In ogni caso una storia costruisce una identità. Qualcuno che prima non esisteva, o che esisteva e nessuno lo conosceva, poi diventa reale e noto, se ne parla. Pensate a Tom Sawyer o Huckleberry Finn chi oggi non li conosce? Ma chi li avrebbe mai conosciuti se Mark Twain non li avesse tirati fuori dalle rive del Mississippi e non gli avesse dato un volto e un’anima?

Gli scrittori scrivono storie perché sperano che per il pubblico che legge anche il narratore a poco a poco acquisti una identità e abbia un riconoscimento ma fondamentalmente scrivono perché a poco a poco si innamorano dei loro personaggi.

Ho iniziato a parlare delle storie dei piccoli paesi italiani e sono andato a parlare della grande America. Bisogna dire che per quanto riguarda gli ambienti dove vive la povera gente sconosciuta ce ne sono stati tanti di scrittori nella grande America che se ne sono occupati, l’America delle grandi pianure e dei piccoli paesi o degli abbandonati luoghi montani, basti pensare a Steinbeck, a Faulkner ad Alice Munro per arrivare a Nickolas Buter a Toni Morrison, a Cormac McCarthy, a Kent Haruf che con le sue storie di abitanti delle pianure del Colorado è considerato il cantore dell’America rurale o a Annie Proulx di cui vale la pena ricordare, oltre al noto “I segreti di Brokeback Mountain” il libro “Cartoline” dove i Blood, una famiglia di miseri agricoltori del Vermont riesce a distruggersi nonostante cerchi sempre disperatamente di rilanciare la posta in gioco, di ricominciare.

Ho parlato dell’America e si può parlare della Cina, dell’Africa dell’India, dell’Algeria e della Palestina ma dobbiamo poi doverosamente tornare alla nostra Italia dove gli scrittori che hanno cercato di dare un volto agli uomini dei piccoli paesi costituiscono una parte consistente del nostro patrimonio letterario: Pirandello, Pasolini, Ignazio Silone, Grazia Deledda, Carlo Levi, Corrado Alvaro, Dino Buzzati, Luigi Meneghello, Sandro Veronesi, Andrea Vitali. Come dimenticare poi Lucio Mastronardi con tutti i suoi personaggi di Vigevano, il maestro, il calzolaio, il meridionale o recentemente Franco Arminio che si è posto come obbligo morale il viaggiare per piccoli borghi e far emergere le piccole storie degli abitanti.

Per entrare nello specifico delle storie, si può dire che lo scrittore non vuole lanciare nuovi modelli e fare diventare i personaggi di cui scrive qualcuno con cui identificarsi, ma è più motivato a suscitare emozioni. Lo scrittore entra in sintonia con alcune figure per cui prova curiosità, nostalgia e ammirazione, ma anche rabbia nei confronti dei loro modi di agire, di come si confrontano con le difficoltà, di come affrontano la fatica e la banalità del vivere.
******************************
- [Esercizio scritto 1] Ricopia senza modifiche i record, dal loro inizio fino alla riga che contiene "click(198, 593)", inclusa.
******************************
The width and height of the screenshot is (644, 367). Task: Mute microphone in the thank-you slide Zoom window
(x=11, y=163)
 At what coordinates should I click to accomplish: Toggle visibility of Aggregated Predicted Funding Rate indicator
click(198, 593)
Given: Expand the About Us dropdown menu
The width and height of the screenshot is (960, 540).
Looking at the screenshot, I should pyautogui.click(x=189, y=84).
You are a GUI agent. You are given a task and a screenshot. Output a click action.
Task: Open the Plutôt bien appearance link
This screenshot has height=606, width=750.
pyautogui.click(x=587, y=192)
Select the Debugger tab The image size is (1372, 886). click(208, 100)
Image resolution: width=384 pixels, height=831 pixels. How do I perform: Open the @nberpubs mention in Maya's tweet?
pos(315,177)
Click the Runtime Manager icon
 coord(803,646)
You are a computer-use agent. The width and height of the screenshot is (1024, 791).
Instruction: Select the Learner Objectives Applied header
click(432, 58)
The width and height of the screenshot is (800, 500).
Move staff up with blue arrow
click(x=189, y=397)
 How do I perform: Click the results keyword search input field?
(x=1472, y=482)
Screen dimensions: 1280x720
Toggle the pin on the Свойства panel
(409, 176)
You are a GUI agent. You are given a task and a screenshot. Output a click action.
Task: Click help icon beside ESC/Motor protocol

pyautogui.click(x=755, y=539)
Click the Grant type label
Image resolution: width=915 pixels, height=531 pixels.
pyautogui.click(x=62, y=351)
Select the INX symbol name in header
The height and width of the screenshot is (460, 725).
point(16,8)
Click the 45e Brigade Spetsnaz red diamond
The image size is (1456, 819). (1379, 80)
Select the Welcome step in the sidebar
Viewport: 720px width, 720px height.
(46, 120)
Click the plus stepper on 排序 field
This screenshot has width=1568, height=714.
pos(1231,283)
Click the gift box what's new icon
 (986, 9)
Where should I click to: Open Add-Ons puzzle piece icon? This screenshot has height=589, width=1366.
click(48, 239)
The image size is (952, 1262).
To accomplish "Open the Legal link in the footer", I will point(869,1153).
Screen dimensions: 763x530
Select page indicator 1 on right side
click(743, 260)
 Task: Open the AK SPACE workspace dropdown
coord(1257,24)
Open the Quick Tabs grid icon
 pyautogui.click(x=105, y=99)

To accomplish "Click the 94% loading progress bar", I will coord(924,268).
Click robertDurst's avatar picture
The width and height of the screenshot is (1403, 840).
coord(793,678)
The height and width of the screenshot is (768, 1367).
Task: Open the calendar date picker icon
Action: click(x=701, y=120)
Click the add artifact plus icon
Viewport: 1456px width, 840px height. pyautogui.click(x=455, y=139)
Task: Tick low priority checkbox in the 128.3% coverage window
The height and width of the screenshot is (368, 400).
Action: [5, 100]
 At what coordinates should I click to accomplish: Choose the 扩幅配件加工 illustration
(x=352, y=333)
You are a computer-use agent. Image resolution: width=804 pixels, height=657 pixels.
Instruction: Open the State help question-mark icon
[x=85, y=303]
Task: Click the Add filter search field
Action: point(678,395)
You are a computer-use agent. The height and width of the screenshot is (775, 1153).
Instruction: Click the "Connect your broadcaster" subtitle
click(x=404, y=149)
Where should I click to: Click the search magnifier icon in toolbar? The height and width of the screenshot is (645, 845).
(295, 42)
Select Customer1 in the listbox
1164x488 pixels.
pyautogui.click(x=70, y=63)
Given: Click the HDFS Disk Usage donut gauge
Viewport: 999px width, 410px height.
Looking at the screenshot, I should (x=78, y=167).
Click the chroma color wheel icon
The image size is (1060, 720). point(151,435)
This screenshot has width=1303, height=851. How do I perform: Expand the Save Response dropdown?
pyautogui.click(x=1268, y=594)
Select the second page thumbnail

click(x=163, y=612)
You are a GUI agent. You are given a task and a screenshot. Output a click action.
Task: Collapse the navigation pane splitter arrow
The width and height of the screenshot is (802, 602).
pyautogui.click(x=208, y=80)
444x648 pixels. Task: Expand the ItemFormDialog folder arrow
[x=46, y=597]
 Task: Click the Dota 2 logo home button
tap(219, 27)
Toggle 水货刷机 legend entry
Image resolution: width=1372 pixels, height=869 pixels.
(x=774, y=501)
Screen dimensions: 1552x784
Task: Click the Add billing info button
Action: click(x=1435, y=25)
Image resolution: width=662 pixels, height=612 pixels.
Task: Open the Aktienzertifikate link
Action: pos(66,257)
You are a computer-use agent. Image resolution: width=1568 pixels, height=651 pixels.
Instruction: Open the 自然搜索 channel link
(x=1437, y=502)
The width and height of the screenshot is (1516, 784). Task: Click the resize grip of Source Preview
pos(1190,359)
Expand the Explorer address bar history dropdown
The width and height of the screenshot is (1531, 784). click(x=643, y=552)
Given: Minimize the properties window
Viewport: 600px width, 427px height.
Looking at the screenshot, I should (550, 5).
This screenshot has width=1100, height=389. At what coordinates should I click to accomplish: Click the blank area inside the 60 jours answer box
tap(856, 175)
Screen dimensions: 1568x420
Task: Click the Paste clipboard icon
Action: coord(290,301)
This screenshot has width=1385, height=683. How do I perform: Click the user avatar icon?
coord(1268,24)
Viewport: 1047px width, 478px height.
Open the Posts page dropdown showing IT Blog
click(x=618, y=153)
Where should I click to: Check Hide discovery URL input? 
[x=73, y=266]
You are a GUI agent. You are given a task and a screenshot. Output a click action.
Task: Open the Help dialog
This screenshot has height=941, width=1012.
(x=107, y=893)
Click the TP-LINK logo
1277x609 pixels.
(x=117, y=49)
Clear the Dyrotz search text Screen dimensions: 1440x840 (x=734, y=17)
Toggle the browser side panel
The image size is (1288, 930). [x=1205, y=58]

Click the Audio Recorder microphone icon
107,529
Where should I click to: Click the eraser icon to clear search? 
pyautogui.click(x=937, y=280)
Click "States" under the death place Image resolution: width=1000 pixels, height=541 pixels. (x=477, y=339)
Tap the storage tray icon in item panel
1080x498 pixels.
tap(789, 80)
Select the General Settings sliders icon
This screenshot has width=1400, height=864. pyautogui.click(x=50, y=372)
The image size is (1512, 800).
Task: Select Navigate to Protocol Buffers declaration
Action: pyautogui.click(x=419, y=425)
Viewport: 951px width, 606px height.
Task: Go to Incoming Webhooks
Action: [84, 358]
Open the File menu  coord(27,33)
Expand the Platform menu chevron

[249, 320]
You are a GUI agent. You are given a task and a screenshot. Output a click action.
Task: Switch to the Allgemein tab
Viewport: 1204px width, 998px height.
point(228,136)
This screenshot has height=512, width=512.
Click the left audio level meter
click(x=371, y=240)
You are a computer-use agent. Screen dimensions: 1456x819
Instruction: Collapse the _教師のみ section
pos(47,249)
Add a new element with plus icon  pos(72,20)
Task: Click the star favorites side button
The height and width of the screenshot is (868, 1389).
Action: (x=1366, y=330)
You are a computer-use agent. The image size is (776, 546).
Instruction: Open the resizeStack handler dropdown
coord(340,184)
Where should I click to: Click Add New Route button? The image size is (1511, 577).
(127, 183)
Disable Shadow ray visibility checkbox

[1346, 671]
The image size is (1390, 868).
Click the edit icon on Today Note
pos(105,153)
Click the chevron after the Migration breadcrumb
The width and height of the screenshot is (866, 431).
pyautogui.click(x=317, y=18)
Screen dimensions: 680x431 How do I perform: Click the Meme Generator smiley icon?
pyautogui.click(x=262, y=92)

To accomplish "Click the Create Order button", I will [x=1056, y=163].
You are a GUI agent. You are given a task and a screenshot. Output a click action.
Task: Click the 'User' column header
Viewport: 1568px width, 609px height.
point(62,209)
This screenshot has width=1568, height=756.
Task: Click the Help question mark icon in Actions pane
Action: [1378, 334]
******************************
- [Esercizio scritto 2] Nel brano, quale scrittore è considerato il cantore dell'America rurale?

- [Risultato corretto 1]
The width and height of the screenshot is (644, 367). Task: Mute microphone in the thank-you slide Zoom window
(x=11, y=163)
 At what coordinates should I click to accomplish: Toggle visibility of Aggregated Predicted Funding Rate indicator
click(198, 593)

- [Risultato corretto 2] Kent Haruf, con le sue storie di abitanti delle pianure del Colorado.